→ PROBLEM REQUIREMENTS:
Could you reproduce, from the records below, everything from the line with "Expand the chevron" down to the line with "You are a computer-use agent.", keeping both of those lines and changing nothing?

→ AVAILABLE DATA:

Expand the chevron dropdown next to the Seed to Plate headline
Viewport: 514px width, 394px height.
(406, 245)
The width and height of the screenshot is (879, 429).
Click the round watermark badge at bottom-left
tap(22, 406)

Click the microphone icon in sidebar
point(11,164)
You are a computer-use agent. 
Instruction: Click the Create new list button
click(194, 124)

...

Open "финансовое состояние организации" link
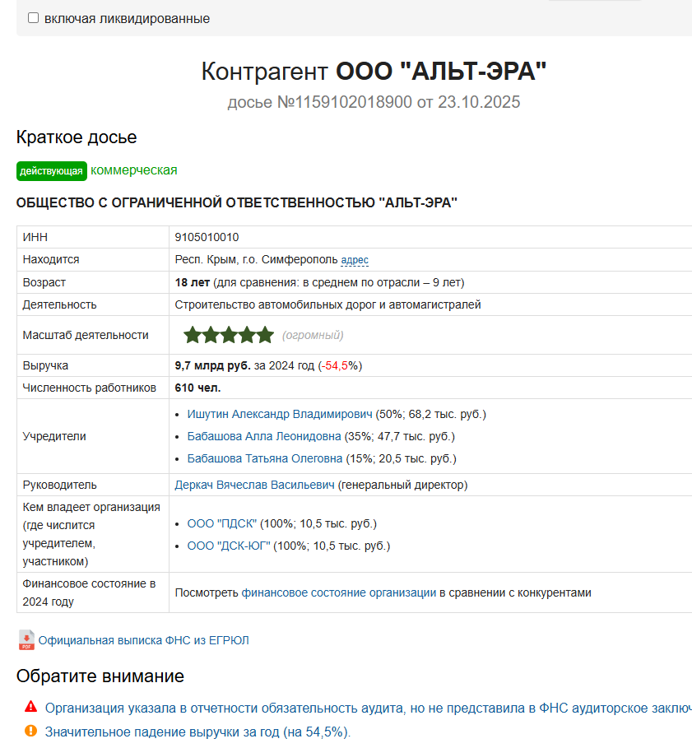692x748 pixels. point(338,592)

→ RESPONSE:
Expand the chevron dropdown next to the Seed to Plate headline
Viewport: 514px width, 394px height.
(406, 245)
The width and height of the screenshot is (879, 429).
Click the round watermark badge at bottom-left
tap(22, 406)

Click the microphone icon in sidebar
point(11,164)
You are a computer-use agent. 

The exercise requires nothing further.